The gifts will be matched with $500,000 under the terms of the Nicholas Faculty Leadership Initiative in order to complete the $1.5 million in funding needed for the professorship.
The scholar selected will give primary service through the Duke Institute on Care at the End of Life, based in the divinity school. The institute seeks to improve care at the end of life through interdisciplinary practice, scholarship, teaching and outreach.
“These gifts will help the institute pursue its goals of creating wisdom around end-of-life care issues and advancing our comprehensive understanding of the needs of the dying, their families and their caregivers,” Brodhead said.
In the early 1970s Donald Gaetz -- along with Hugh Westbrook, a 1970 Duke Divinity School graduate, and Esther Colliflower -– founded Vitas Healthcare Corporation, which became one of the largest and most successful private health care companies in America. Westbrook, a long-time donor to the divinity school, is a board member of the Dade Community Foundation and is former president of the Foundation for End of Life Care.
Gaetz (pronounced Gates) is a public school superintendent in OkaloosaCounty in the Florida panhandle, and a candidate for the Florida state senate. He is active in many humanitarian causes and is a past president and chairman of the board of the National Hospice Organization.

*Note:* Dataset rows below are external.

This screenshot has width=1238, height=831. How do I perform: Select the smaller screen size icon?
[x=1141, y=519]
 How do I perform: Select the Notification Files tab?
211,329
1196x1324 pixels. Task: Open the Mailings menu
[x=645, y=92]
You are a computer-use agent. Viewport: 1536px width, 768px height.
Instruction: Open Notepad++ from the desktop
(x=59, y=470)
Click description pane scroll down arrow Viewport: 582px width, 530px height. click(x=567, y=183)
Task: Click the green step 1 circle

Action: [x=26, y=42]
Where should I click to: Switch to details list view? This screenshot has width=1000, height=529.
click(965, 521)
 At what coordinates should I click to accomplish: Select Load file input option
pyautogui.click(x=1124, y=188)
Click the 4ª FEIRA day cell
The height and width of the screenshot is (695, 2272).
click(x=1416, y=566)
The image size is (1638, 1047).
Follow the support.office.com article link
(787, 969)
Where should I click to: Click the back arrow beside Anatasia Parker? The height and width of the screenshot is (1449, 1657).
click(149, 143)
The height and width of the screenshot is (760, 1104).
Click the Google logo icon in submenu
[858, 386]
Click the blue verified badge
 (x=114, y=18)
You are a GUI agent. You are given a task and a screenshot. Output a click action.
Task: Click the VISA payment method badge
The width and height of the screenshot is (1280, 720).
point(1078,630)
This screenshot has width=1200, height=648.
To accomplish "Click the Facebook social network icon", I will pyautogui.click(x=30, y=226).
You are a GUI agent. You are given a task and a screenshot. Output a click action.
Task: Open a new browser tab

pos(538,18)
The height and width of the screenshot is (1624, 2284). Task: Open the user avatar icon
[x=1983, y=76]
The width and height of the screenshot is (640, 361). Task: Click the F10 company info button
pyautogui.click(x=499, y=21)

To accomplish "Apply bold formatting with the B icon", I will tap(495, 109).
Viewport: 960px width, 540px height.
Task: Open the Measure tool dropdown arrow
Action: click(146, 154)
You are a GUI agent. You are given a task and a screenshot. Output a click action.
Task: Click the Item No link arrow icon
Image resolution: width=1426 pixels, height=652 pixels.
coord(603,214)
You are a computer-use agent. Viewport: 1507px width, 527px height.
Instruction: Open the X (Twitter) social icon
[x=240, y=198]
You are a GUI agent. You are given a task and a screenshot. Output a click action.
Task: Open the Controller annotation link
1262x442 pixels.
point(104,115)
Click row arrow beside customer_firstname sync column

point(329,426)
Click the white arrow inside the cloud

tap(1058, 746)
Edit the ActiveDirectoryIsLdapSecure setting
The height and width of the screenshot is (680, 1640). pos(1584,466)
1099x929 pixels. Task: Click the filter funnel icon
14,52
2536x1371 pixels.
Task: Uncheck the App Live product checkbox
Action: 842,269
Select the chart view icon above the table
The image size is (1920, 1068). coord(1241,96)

Westbrook and his wife, Carole Shields Westbrook, have previously given or arranged for gifts of nearly $20 million in recent years to support a variety of projects in the divinity school, most notably the institute and the school’s 2005 addition, named the Westbrook Building.
“Don Gaetz is an extraordinary individual and a dear friend,” Hugh Westbrook said. “His compassionate leadership in education and human service is honored in a special way, and it will surely be extended through teaching, learning and research made possible by the Gaetz Professorship in Theology and Medicine at Duke.”